Forum Non Conveniens Again?
The Supreme Court has published Dollar General Stores, Ltd. v. Smith, another case dealing with the little known and seldom used doctrine of forum non conveniens. The court had previously held that the savings provision of KRS 413.270 applied to save cases filed in the improper venue, as well as, those filed in the wrong jurisdiction. The Court had not previously decided whether the savings statute applied when the case was dismissed on the grounds of forum non conveniens from a proper venue. The Court believed this issue was before them. . . .
Chief Justice Lambert writing for the majority applied the savings statute (KRS 413.270) to save the claim and toll it so that it was not barred as untimely filed in the proper jurisdiction.
With the enactment of KRS 452.105, the General Assembly made it clear that venue should be transferred in a proper case, and that the action should not be dismissed. We now hold that the same rule applies where the trial court determines that another forum would be a more convenient place for the litigation.
Newly-appointed Justice Abramson perplexingly straddled the fence on this one by concurring in the result (not wishing to penalize the claimant for her counsel's "overly broad reading of the saving statute") but siding with the analysis of the dissenting opinion by Justice Minton who read the statute more narrowly and making distinctions between venue and jurisdiction being outcome determinative in this situation.
I concur in the result reached by the majority only because I agree that we ought not to penalize the plaintiff, Mabel Smith, for her counsel's reliance on the overly broad reading of the saving statute, KRS 413.270, which the Sixth Circuit Court of Appeals propounded in Shircliff v.

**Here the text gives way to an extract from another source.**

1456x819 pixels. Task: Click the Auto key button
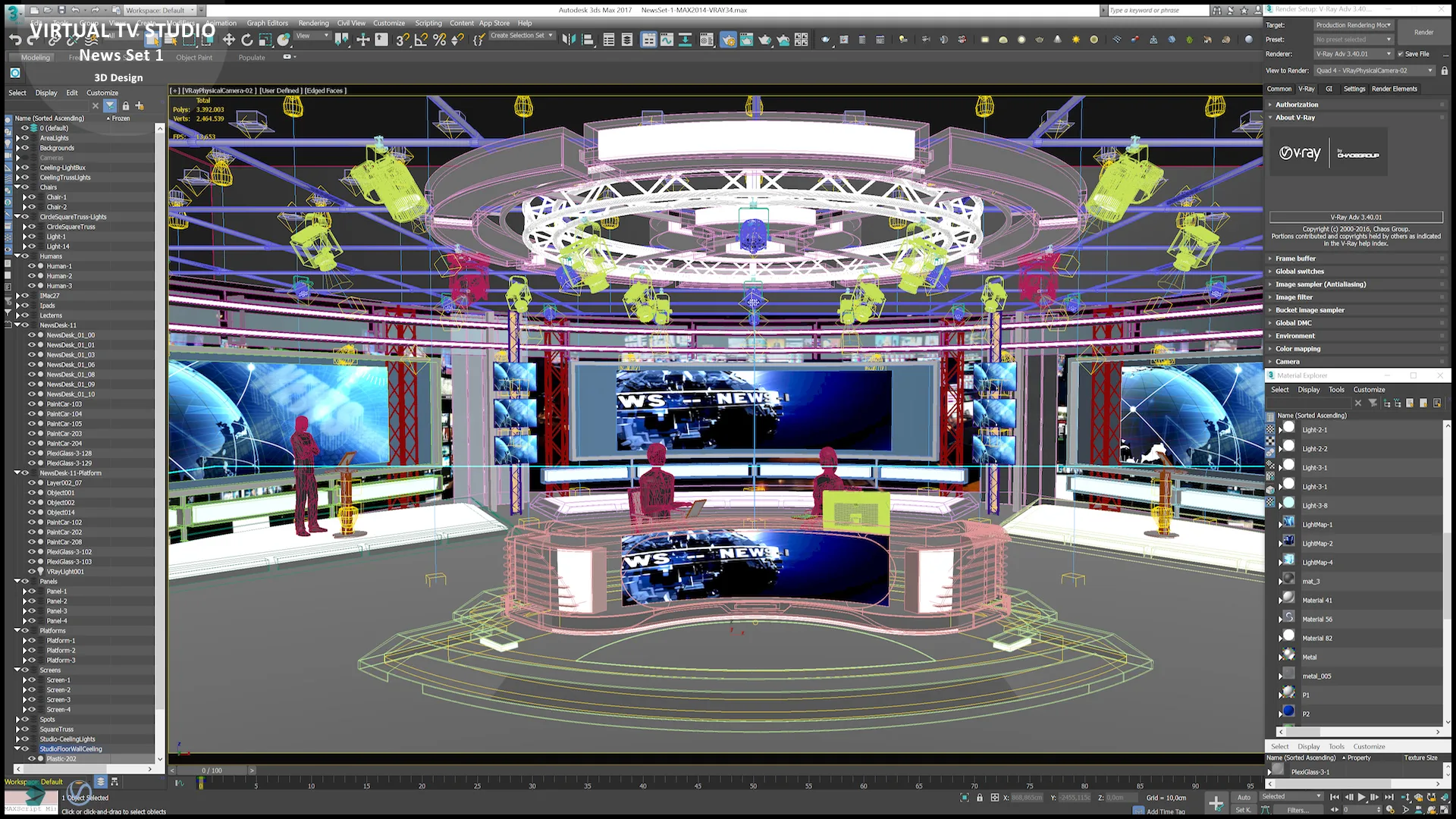pos(1244,797)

Elliott. 384 F.2d 947 (6' Cir. 1967), and which this State's highest Court suggested in D. & J. Leasing, Inc. v. Hercules Galion Products, Inc., 429 S .W .2d 854 (Ky. 1968). I agree with Justice Minton, however, that that broad reading does not comport with the statutory language, and so henceforth would limit application of KRS 413.270 and KRS 452.105 to the circumstances the General Assembly has specified . In short, the dissent reflects what I believe is the correct interpretation of the two statutes.
Although Justices Minton and Abramson would make up at least two who would not prospectively apply the holding in this case, they are clearly in the minority as Justices Cunningham, Minton, Scott, and Schroder joined the Chief Justice in both the result and the analysis.